Obiettivo dell'esercizio →
Riscriva le righe comprese tra quella che contiene "Click the stacked" e quella che contiene "Click the caption CARTRÓ", estremi inclusi, sostituendo "caption" con "label" e lasciando invariato tutto il resto. Riporti soltanto queste righe.
= = =
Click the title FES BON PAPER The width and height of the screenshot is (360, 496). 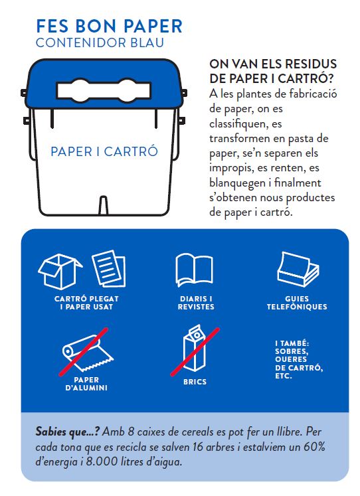point(110,27)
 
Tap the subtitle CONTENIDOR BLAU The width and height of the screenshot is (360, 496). point(100,43)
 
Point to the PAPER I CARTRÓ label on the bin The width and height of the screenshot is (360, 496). point(104,151)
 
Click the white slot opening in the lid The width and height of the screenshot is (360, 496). point(104,90)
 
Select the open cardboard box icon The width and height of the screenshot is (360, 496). point(60,272)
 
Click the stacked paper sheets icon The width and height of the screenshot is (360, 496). point(109,268)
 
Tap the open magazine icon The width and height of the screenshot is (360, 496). point(194,270)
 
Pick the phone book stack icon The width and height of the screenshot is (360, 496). point(298,270)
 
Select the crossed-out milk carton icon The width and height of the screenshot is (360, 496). point(195,351)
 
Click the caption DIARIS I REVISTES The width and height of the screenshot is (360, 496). point(196,303)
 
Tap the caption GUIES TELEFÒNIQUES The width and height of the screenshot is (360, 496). point(297,303)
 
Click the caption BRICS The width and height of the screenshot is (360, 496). point(195,382)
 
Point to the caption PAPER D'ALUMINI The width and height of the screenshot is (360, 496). point(86,384)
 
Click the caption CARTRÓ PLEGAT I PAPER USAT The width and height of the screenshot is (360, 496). point(86,303)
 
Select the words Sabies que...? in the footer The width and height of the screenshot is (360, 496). point(68,432)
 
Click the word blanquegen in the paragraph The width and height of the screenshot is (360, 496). point(237,183)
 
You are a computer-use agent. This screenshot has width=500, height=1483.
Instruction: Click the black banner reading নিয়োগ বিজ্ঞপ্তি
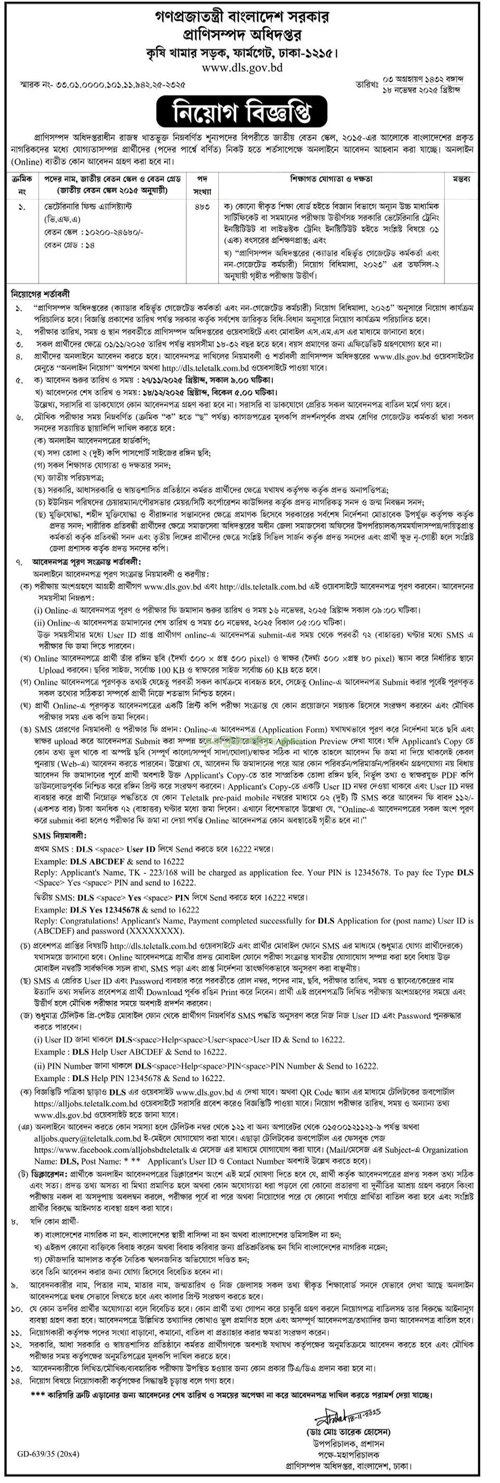tap(249, 112)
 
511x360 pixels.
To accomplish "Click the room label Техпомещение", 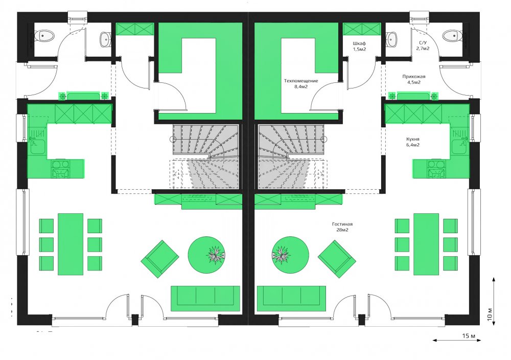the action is point(301,81).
= = =
Problema risolto →
Click the stacked paper sheets icon The width and height of the screenshot is (360, 496). point(109,268)
 
Tap the open magazine icon The width and height of the screenshot is (360, 496). point(194,270)
 
Pick the phone book stack icon The width and height of the screenshot is (360, 496). point(298,270)
 
Select the crossed-out milk carton icon The width and height of the screenshot is (360, 496). point(195,351)
 
Click the label DIARIS I REVISTES The width and height of the screenshot is (360, 496). point(196,303)
 
Tap the label GUIES TELEFÒNIQUES The width and height of the screenshot is (360, 496). point(297,303)
 
Click the label BRICS The width and height of the screenshot is (360, 496). point(195,382)
 
Point to the label PAPER D'ALUMINI The width and height of the screenshot is (360, 496). point(86,384)
 
Click the label CARTRÓ PLEGAT I PAPER USAT The width and height of the screenshot is (360, 496). point(86,303)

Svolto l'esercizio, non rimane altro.